Sánchez y Meloni: remando en contra de la marea de La Bestia
Dos líderes europeos, una inesperada coincidencia frente a la embestida de Trump

Redacción · Más España


La semana política se ha convertido en un ring de reflejos y banderas. Según la crónica de El Mundo, la extrema derecha italiana de Giorgia Meloni y el socialismo variable de Pedro Sánchez han acabado, de forma inesperada, remando en la misma dirección: plantar un 'no' frente a la guerra que impulsa La Bestia, la retórica de Trump.
No hablamos de una alianza programada ni de una fusión de doctrinas: hablamos de dos líderes que, contra todo pronóstico y con partituras distintas, han exhibido buenos reflejos. El propio texto periodístico lo subraya: ambos han demostrado tener buenos reflejos. Esa coincidencia, improbable y circunscrita, es todo lo que hay: un gesto público que busca contener una escalada que, para algunos actores externos, resulta atractiva y rentable.
La Bestia, en la versión que recoge la noticia, no disimula su aspereza: «España no sabe jugar en equipo», llega a decir, con dramatismo y desplante. Y sin embargo Sánchez, desplegando sus habituales trucos de gobernante, ha logrado colocar el golpe de efecto que buscaba: proclamar un mensaje que puede leerse como prudente y, a la vez, como rechazo a esta guerra. No es un pacifismo exaltado; es, según la reseña, una negativa calculada: "No a la guerra".
No faltan los contrapuntos domésticos. Alberto Núñez Feijóo reacciona veloz y acusa al presidente: "Como siempre, Sánchez miente". La crónica lo presenta como un latigazo clásico de la oposición: frase breve, contundente, y cargada de poco contenido concreto, pero útil para la contienda política interna. El debate, en esta clave, deja de ser sólo internacional para convertirse en tablero de juego nacional.
También aparece en la narración un dato de obligaciones: España dispone su mejor fragata para ir a Chipre, cumpliendo con la OTAN y la Unión Europea. Es un gesto operativo que, en la lectura pública, intenta conciliar compromiso internacional y retórica contraria a una intervención desmedida. Sánchez no se arriesga, se nos dice, a incumplir con aliados; actúa dentro del marco institucional europeo.

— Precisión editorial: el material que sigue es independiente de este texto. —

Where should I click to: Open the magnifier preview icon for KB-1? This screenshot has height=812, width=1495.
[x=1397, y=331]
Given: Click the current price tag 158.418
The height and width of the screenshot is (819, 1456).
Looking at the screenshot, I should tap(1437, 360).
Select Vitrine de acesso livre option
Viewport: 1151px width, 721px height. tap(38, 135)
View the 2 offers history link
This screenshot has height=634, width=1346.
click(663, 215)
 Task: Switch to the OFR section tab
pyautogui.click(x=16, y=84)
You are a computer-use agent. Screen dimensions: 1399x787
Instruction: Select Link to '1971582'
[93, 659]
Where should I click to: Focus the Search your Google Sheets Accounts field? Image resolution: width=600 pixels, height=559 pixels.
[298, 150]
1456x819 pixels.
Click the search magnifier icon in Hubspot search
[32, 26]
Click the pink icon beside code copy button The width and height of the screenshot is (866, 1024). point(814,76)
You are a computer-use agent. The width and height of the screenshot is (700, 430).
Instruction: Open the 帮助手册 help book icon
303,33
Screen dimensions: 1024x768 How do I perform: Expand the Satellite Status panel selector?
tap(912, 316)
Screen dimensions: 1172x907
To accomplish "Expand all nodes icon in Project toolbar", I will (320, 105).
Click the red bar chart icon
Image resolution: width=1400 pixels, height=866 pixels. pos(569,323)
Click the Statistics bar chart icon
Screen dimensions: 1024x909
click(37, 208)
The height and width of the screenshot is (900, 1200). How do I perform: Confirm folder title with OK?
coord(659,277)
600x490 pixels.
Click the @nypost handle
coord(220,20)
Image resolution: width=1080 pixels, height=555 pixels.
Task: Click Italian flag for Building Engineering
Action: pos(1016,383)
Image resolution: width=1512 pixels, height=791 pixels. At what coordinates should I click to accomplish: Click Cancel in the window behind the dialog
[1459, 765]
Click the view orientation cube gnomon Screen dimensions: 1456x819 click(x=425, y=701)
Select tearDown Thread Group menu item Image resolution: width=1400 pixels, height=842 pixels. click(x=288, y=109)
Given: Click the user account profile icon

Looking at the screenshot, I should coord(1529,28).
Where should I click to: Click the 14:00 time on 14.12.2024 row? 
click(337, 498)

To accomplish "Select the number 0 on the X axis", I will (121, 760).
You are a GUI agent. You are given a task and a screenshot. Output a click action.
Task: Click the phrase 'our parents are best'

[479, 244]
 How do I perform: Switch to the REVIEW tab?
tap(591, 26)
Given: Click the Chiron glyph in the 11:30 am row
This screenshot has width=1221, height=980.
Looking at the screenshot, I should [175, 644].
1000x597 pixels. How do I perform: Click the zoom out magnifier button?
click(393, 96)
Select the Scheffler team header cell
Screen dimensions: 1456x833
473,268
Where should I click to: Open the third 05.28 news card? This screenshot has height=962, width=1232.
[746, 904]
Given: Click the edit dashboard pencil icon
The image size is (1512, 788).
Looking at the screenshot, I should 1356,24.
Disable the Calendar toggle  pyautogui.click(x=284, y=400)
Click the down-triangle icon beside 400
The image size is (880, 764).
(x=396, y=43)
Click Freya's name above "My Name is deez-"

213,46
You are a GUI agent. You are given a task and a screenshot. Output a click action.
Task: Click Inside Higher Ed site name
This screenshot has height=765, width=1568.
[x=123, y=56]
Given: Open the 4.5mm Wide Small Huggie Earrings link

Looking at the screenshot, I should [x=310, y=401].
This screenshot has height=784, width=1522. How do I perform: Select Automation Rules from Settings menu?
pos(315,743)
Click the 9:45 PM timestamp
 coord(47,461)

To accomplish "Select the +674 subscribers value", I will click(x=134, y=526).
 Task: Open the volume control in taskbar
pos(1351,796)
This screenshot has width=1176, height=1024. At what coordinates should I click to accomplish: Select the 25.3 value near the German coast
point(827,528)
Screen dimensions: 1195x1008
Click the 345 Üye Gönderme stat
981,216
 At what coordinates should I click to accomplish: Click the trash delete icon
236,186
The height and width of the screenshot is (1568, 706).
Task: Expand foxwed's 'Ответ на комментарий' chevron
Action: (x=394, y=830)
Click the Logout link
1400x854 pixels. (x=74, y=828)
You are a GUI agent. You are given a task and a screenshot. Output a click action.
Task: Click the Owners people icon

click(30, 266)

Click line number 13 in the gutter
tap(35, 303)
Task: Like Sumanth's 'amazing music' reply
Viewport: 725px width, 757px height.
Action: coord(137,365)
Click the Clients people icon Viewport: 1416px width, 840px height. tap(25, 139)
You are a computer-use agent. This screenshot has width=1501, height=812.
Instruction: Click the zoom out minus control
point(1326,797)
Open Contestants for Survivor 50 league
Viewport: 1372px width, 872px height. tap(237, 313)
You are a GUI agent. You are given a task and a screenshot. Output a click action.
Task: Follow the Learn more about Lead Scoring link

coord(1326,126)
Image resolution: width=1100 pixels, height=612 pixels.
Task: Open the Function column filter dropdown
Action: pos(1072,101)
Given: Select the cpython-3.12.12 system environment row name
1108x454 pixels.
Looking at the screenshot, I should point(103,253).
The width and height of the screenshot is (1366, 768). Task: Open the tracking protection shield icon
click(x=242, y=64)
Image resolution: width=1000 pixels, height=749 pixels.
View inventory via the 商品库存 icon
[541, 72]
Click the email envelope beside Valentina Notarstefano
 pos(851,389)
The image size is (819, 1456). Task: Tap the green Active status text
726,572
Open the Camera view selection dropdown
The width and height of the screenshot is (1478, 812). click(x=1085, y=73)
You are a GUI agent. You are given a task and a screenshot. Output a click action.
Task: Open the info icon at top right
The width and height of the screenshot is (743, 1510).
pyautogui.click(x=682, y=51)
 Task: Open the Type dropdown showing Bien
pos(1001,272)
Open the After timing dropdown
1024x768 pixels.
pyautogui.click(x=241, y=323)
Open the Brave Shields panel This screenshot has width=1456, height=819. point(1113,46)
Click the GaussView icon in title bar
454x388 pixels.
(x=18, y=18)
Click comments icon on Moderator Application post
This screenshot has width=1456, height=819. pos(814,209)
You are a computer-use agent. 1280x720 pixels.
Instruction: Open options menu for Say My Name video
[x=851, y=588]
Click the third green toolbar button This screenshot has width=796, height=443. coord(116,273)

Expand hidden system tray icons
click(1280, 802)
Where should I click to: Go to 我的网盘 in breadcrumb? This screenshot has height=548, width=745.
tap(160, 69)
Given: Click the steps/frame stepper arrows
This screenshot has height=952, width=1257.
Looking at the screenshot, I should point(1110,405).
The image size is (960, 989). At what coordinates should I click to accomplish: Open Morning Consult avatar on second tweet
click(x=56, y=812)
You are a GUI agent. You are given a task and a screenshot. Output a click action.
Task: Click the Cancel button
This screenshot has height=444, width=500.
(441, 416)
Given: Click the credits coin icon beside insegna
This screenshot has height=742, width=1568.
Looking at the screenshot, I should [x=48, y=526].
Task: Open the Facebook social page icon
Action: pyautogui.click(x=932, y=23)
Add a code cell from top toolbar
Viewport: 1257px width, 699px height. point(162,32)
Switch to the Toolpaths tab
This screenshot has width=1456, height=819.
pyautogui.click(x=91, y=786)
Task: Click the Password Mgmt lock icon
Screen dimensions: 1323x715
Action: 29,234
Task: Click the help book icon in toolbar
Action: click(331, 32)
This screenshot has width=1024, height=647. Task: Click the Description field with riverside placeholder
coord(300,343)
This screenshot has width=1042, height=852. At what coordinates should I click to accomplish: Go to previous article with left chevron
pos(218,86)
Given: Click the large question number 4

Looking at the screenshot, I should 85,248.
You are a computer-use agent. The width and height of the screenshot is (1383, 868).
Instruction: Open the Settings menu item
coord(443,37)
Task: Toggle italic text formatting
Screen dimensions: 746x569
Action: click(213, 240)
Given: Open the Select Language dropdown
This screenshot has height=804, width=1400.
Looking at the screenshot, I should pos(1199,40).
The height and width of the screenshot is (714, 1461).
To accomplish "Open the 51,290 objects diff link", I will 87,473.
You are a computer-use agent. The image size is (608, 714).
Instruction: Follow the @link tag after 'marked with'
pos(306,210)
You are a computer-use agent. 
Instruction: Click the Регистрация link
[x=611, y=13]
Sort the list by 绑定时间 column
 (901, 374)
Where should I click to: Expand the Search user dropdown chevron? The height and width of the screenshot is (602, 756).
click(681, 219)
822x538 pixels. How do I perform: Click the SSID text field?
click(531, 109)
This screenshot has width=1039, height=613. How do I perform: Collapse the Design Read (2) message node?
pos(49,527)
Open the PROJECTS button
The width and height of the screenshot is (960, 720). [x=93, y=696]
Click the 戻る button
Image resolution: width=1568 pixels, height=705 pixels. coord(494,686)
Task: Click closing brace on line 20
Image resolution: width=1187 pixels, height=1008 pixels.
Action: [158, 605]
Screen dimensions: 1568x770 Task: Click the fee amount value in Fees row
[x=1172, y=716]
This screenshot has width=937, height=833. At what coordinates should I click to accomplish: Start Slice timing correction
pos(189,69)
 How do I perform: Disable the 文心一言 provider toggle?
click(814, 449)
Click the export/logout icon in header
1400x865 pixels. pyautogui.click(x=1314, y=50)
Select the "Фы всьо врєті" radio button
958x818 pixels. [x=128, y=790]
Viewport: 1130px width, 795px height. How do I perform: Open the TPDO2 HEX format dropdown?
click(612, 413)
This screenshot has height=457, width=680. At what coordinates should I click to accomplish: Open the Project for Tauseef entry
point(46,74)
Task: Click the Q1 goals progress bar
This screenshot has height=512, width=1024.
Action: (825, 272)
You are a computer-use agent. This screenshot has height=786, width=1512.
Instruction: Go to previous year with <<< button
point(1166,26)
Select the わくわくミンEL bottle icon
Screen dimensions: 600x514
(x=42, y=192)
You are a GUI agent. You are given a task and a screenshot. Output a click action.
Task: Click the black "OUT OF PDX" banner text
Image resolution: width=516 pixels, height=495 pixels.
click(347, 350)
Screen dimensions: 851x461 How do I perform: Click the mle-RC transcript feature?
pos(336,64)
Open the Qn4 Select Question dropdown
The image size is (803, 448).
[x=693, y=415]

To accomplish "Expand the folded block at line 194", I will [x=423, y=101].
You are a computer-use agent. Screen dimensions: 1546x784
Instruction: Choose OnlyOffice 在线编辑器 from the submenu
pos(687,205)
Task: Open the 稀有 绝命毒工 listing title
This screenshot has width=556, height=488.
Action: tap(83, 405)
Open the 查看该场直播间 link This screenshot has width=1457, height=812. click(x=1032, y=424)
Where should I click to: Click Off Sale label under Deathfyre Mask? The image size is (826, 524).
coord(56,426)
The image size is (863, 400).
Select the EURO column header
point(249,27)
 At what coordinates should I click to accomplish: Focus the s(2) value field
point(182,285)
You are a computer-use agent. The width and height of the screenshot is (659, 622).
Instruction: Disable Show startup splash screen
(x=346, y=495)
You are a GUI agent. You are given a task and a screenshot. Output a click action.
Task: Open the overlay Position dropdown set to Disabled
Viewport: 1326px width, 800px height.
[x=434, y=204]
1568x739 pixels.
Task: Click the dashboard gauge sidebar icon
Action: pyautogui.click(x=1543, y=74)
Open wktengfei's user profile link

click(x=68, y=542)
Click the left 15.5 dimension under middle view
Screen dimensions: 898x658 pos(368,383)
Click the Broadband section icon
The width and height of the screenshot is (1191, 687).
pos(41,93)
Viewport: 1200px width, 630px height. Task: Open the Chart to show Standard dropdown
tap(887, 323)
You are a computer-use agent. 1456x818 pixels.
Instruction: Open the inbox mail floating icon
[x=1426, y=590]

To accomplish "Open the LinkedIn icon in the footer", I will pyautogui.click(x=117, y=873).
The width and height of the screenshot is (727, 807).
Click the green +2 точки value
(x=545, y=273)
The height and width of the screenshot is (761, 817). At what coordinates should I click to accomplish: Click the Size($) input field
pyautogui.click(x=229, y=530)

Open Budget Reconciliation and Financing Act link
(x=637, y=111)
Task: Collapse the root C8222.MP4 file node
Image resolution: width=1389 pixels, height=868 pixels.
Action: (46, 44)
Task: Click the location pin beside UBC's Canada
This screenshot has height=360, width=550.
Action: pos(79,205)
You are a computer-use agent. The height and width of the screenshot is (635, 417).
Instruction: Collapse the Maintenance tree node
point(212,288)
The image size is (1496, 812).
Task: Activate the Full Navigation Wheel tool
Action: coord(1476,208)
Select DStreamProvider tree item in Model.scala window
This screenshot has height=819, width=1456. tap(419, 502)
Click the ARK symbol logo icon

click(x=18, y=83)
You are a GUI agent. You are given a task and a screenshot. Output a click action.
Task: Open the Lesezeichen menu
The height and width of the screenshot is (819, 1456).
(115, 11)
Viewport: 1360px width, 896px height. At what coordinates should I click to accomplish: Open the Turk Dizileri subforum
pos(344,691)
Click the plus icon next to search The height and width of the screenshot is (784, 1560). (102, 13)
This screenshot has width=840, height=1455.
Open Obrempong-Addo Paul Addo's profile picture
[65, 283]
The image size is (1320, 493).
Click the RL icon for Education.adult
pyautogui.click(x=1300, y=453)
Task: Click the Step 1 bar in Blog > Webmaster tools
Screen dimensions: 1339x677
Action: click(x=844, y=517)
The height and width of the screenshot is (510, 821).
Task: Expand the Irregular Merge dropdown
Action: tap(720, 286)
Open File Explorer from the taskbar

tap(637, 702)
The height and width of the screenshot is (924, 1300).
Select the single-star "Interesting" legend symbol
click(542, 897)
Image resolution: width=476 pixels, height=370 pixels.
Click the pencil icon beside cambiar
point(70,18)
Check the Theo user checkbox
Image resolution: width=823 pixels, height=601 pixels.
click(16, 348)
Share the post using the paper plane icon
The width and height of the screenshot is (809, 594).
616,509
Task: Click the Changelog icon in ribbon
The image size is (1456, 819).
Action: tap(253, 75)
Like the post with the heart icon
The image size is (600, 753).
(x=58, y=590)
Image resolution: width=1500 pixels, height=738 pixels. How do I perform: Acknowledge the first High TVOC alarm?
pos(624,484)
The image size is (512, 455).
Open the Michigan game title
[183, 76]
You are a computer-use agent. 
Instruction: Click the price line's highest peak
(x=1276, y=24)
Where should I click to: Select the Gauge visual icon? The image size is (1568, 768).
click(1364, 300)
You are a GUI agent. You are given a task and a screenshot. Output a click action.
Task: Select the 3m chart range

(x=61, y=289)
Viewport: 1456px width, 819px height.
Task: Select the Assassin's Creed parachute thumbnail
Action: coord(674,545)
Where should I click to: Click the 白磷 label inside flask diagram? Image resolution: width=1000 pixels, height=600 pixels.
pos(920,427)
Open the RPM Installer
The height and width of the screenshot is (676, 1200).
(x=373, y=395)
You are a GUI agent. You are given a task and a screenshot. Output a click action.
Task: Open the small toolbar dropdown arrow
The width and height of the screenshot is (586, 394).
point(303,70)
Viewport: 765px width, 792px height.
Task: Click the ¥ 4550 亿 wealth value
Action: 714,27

Meloni, por su parte, según la pieza, rechaza el arrebato belicista de algunos —y el texto recuerda el eco de Marinetti sobre la glorificación de la guerra— para exhibir una oposición reglamentaria a la guerra. No es un canto pacifista florido: es una negativa cuidadosa, una manera de usar otros medios para preservar la libertad sin abrazar la furia destructora.
El contraste final que traza la crónica es nítido: frente a la "guerra de intestinos sueltos" que propugna La Bestia, Sánchez y Meloni plantean una estabilidad internacional del no. No se alían por convicción común, sino por prudencia convergente. Van remando a contrapelo, sostiene el artículo: cada uno con su partitura, cada uno con su calculada mala gana hacia misiles, desplazados y muertos.
No cabe aquí sacar lecciones más allá de los hechos relatados: una coincidencia táctica entre dos líderes europeos, críticas y réplicas internas que no cesan, y la presencia operativa de España en operaciones colectivas. Todo ello, en el remolino informativo que obliga a leer las señales con cautela y a distinguir la retórica del acto público.